Output all of the records word for word and drop the images.
•••••
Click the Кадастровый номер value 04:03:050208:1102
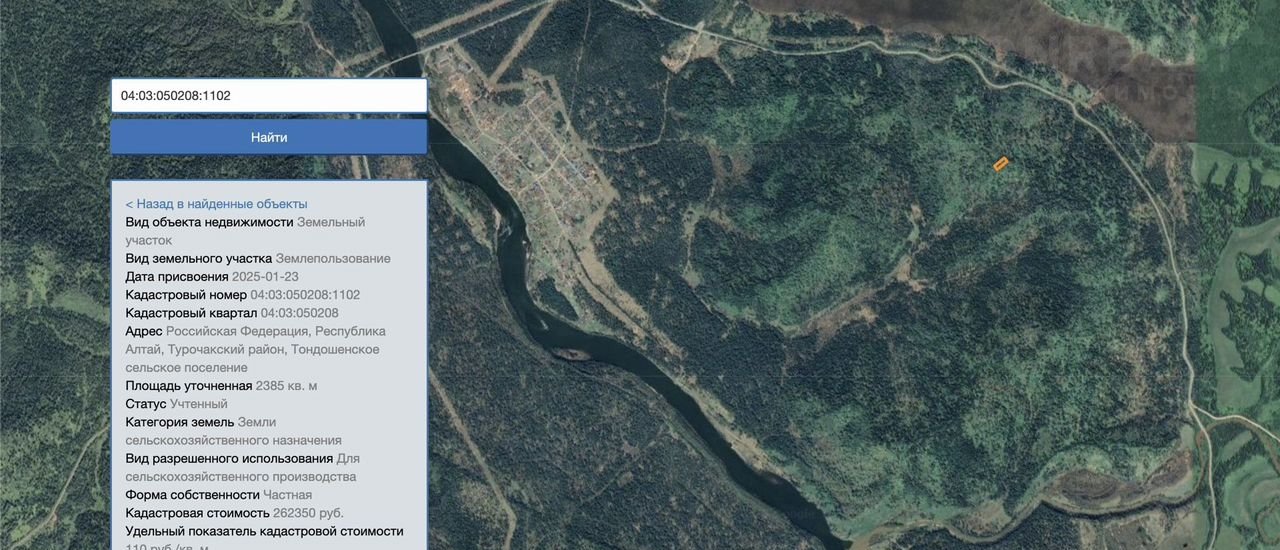The width and height of the screenshot is (1280, 550). 305,295
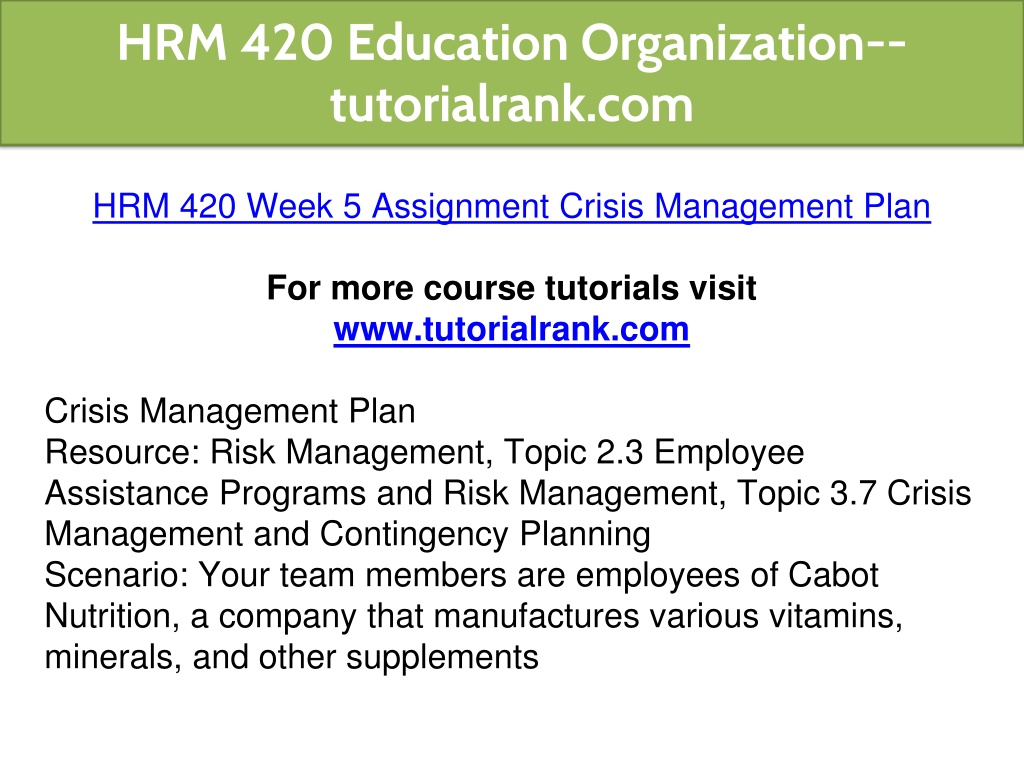Click the word 'Nutrition,' in the paragraph
Viewport: 1024px width, 768px height.
112,616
•••••
TASK OUTPUT -
Click the Кадастровый номер value 04:03:050208:1102
The width and height of the screenshot is (1280, 550). 305,295
Click the word 'Nutrition,' in the paragraph
Viewport: 1024px width, 768px height.
112,616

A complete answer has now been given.